:: Assignment ::
Give again every line from the one with "Select the 故障信息列表 tab" through the last line of the data, exactly, and leave out the lines before it.

┏━━

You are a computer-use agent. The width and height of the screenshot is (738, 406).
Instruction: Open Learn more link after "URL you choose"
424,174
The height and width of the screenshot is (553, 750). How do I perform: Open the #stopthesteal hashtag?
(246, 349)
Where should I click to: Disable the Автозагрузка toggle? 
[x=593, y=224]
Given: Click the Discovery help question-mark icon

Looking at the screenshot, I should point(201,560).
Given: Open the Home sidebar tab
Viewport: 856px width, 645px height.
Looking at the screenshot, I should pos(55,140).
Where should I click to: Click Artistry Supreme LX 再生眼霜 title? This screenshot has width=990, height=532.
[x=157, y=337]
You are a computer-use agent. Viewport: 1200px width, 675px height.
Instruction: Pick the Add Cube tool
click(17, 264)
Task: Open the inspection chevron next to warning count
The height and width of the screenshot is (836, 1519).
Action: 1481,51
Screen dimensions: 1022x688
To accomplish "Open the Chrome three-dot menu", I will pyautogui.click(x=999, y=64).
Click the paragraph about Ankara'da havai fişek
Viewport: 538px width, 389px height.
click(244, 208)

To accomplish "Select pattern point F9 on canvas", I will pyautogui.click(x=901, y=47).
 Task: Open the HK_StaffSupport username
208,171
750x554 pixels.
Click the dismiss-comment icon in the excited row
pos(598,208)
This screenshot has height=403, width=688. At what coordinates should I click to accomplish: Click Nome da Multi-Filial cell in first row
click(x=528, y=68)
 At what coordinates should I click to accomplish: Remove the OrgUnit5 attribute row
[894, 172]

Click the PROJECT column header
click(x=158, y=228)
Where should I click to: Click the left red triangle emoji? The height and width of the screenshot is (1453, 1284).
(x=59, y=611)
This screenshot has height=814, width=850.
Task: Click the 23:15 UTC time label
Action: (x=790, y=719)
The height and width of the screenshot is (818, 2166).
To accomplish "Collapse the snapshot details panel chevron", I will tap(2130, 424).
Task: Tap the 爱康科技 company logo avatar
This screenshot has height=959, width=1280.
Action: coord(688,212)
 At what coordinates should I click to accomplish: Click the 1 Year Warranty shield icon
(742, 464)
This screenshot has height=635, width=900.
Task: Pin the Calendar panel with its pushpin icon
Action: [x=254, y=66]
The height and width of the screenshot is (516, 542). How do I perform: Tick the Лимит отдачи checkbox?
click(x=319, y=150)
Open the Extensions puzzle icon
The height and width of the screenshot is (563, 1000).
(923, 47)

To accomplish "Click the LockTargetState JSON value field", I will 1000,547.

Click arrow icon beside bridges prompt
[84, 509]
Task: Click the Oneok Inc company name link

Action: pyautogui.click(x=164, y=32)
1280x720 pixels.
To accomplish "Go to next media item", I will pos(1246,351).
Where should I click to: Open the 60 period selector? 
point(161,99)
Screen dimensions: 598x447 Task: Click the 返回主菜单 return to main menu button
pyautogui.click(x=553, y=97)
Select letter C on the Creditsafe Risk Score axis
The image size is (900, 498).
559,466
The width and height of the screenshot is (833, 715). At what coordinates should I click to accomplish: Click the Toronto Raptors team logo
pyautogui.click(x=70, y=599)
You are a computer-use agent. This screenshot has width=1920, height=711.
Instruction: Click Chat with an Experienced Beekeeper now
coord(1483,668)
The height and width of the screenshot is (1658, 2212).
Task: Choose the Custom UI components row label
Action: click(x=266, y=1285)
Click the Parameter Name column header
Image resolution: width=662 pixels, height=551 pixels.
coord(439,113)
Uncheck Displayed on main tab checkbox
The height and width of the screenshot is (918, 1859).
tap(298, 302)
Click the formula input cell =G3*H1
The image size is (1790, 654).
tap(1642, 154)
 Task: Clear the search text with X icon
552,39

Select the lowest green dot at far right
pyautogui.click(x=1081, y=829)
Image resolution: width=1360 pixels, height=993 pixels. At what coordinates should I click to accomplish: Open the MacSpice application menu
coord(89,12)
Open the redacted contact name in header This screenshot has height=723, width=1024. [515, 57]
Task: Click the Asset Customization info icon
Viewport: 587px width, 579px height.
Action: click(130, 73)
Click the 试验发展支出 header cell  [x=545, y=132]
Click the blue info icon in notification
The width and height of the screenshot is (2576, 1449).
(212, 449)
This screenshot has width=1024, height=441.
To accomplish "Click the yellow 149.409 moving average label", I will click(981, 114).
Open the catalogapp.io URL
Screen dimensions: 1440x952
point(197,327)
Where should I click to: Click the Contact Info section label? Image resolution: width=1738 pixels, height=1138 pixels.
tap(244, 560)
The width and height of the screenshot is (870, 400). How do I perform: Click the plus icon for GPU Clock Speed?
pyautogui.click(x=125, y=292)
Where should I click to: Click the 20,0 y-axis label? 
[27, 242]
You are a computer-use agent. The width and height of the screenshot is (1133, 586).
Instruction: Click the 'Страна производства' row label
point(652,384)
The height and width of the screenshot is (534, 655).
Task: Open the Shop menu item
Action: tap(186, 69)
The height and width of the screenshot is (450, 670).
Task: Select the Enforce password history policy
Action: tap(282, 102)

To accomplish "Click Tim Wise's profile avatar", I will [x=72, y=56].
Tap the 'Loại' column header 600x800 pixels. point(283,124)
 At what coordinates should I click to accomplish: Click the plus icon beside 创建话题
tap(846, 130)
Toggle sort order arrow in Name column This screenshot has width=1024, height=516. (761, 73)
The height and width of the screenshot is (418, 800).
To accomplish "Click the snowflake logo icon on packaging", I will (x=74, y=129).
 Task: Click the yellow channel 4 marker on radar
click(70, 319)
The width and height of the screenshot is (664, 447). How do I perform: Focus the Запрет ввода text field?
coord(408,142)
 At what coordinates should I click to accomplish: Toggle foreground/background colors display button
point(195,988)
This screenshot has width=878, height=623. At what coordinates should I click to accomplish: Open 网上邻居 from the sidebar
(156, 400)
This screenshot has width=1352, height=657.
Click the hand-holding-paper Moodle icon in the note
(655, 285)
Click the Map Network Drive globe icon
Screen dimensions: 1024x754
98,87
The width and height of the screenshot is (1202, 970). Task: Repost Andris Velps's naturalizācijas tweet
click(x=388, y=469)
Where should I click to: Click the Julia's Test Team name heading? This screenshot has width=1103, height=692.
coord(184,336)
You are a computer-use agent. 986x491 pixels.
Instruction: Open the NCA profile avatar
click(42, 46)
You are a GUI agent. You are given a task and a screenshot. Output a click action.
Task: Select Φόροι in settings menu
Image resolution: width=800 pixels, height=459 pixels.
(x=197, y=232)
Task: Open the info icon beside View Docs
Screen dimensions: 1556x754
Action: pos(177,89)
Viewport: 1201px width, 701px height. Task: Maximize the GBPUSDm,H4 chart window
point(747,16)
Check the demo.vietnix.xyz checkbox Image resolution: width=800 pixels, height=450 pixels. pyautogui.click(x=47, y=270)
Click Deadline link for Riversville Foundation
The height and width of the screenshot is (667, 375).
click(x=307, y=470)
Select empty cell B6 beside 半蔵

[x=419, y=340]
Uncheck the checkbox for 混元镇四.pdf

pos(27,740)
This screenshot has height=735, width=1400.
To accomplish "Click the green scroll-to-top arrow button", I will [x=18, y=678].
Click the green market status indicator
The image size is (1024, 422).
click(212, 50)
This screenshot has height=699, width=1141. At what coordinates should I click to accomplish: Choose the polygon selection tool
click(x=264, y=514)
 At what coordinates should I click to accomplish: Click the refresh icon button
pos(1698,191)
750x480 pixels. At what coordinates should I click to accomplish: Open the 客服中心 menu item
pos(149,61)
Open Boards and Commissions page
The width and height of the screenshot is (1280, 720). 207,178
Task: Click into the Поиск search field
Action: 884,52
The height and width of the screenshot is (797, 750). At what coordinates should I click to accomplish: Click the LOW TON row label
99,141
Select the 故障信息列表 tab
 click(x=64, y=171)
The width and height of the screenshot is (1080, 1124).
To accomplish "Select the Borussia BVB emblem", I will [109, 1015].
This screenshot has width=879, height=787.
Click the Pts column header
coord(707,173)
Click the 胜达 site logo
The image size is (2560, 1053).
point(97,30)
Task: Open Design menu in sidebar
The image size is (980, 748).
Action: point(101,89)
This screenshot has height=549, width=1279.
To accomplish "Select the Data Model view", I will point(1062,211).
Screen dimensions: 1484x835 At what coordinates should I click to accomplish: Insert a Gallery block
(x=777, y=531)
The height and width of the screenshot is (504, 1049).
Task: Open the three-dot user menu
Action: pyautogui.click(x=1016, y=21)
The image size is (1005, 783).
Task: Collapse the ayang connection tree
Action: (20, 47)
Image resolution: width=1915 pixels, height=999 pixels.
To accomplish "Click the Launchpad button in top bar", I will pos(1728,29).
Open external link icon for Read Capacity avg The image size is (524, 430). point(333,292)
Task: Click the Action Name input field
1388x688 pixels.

┗━━

:: Solution ::
Select the 故障信息列表 tab
 click(x=64, y=171)
The width and height of the screenshot is (1080, 1124).
To accomplish "Select the Borussia BVB emblem", I will [109, 1015].
This screenshot has width=879, height=787.
Click the Pts column header
coord(707,173)
Click the 胜达 site logo
The image size is (2560, 1053).
point(97,30)
Task: Open Design menu in sidebar
The image size is (980, 748).
Action: point(101,89)
This screenshot has height=549, width=1279.
To accomplish "Select the Data Model view", I will point(1062,211).
Screen dimensions: 1484x835 At what coordinates should I click to accomplish: Insert a Gallery block
(x=777, y=531)
The height and width of the screenshot is (504, 1049).
Task: Open the three-dot user menu
Action: pyautogui.click(x=1016, y=21)
The image size is (1005, 783).
Task: Collapse the ayang connection tree
Action: (20, 47)
Image resolution: width=1915 pixels, height=999 pixels.
To accomplish "Click the Launchpad button in top bar", I will pos(1728,29).
Open external link icon for Read Capacity avg The image size is (524, 430). point(333,292)
Task: Click the Action Name input field
1388x688 pixels.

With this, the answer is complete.